Invasive Brain-Computer Interface Developer

Although death is a word everyone tends to avoid discussing, for patients with ALS (Amyotrophic Lateral Sclerosis), it is like a perpetually looming dark cloud that they cannot help but face.
On January 1, 2025, Cai Lei, a fighter against ALS, released a New Year's open letter. This year marks the 6th year of his battle with ALS.
In 2019, Cai Lei, then Vice President of JD Group, was at the peak of his career when he was mercilessly informed by fate that he had been diagnosed with ALS. From the initial subtle abnormalities in his body, to the increasing difficulty in moving his limbs, until he could no longer walk or stand independently, and his speech function gradually deteriorated, every meal and every breath became a hard-fought battle. Cai Lei's life seemed to be slowly "freezing."

Faced with such a desperate situation, he did not choose to silently wait for fate's verdict in the darkness. Instead, he quit his job, took out his savings to form a professional research team, and invited top medical experts, neuroscientists, biologists, etc., from within and outside China to jointly study the pathogenesis, pathological characteristics, and treatment methods of ALS, fully dedicating himself to the cause of conquering this disease.
On the road to fighting ALS, he has given countless patients courage and strength. Under his influence, more and more resources have begun to converge in the field of ALS research and treatment, allowing rays of hope to shine into those "imprisoned" bodies.
What is ALS?

ALS, medically known as Amyotrophic Lateral Sclerosis (ALS), is an extremely cruel neurodegenerative disease and is listed by the World Health Organization as one of the five major incurable diseases.Its pathogenesis is like a complex and mysterious maze, yet to be fully deciphered. Genetic factors play a role in some patients, but for the majority, the cause remains unclear. It may result from the interplay of various factors, such as environmental influences, neuroinflammation, oxidative stress, mitochondrial dysfunction, and abnormal protein aggregation, collectively impacting the nervous system and leading to the gradual damage and death of motor neurons.
Currently, there are approximately 450,000 ALS patients worldwide, with about 100,000 new cases added each year. In the 200 years since ALS was discovered, nearly 10 million people globally have lost their lives to the disease. The high mortality rate and rapid progression of ALS have made it a major challenge in the global medical community.

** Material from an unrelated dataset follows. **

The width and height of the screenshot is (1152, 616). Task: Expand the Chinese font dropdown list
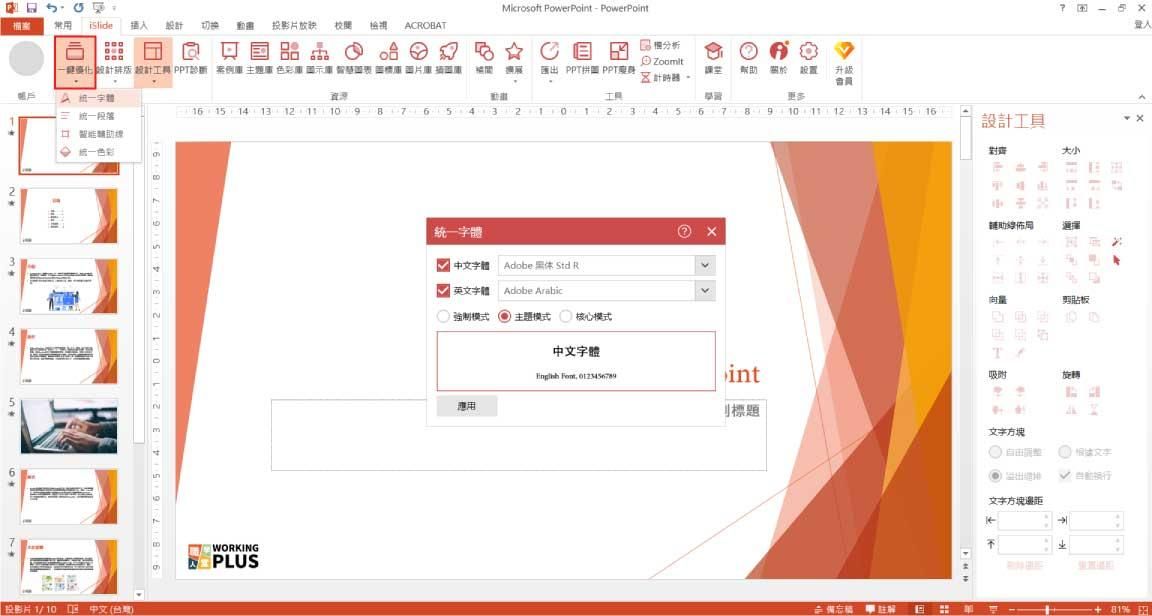pyautogui.click(x=705, y=266)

Finding more effective treatment methods to overcome the medical challenge of ALS is extremely urgent.NeuroXess, Abbisko Therapeutics, Neurolux Bio, Saliency BiotechnologiesNumerous innovative pharmaceutical and medical device companies, such as NeuroXess, are striving to unlock the power of love by targeting cutting-edge fields and racing against time.
In 2021, NeuroXess, a life science enterprise dedicated to protecting and exploring the brain through flexible brain-computer interface technology, was officially established. In the same year, NeuroXess's self-developed "Minimally Invasive Implantable High-Throughput Flexible Brain-Computer Interface Technology" won the highest award of the 2021 World Artificial Intelligence Conference, the SAIL Award, and was selected as one of the "Crown Jewels of the Exhibition" alongside Huawei's Pangu large model.
NeuroXess primarily targets two markets: one is the research market based on the "Brain Project," mainly serving as a platform for fundamental research tools to support the "Brain Project"; the other is the medical market with clear medical value, targeting specific indications such as ALS, high-level paralysis, and blindness.
In the treatment of ALS, NeuroXess's brain-computer interface system has demonstrated unique advantages. Traditional treatment methods often focus on alleviating symptoms, while brain-computer interface technology starts by restoring patients' autonomous control abilities. The highly integrated and high-precision brain-computer interface system collects neural activity signals from the brain, using advanced algorithms for signal processing and analysis to convert patients' thoughts and intentions into commands recognizable by external devices, thereby enabling interaction between patients and the outside world. For example, for patients who have lost limb mobility, through the brain-computer interface, they can control external robotic arms with their brain signals to perform basic daily activities such as grasping objects and eating. In terms of verbal communication, even if the patient's throat muscles cannot function properly, the brain-computer interface can translate language intentions in the brain into speech or text, allowing communication with others. This not only enhances the patient's ability to live independently but also opens a door for them to reintegrate into society.
NeuroXess Collaborates with Huashan Hospital Affiliated to Fudan University on Two Brain-Computer Interface Experiments, Achieving Significant Progress in High-Precision Real-Time Motion Decoding and Chinese Language Real-Time Decoding

Real-time Mind Control XessOS System
(Image Source: NeuroXess)
Notably, NeuroXess has pioneered the application of the traditional Chinese material—silk—in the implantation of brain electrodes, developingSilk Protein Minimally Invasive Implantation Technology. This "Chinese-style innovation" that combines strength and flexibility has broken through the key bottleneck in the clinical application of brain-computer interfaces, eliminating the harm caused by large-scale craniotomy.
And誉医药 (And誉 Pharma) was founded in 2016, focusing on the research and development of new cancer drugs. It has currently established a pipeline of 14 drug candidates under research. On October 25, 2022, And誉医药 announced that its investigational CSF-1R inhibitor ABSK021 received approval from the Center for Drug Evaluation (CDE) of the National Medical Products Administration (NMPA) to enter a randomized, double-blind, placebo-controlled, multi-center Phase III clinical trial to evaluate its efficacy and safety in patients with tenosynovial giant cell tumor.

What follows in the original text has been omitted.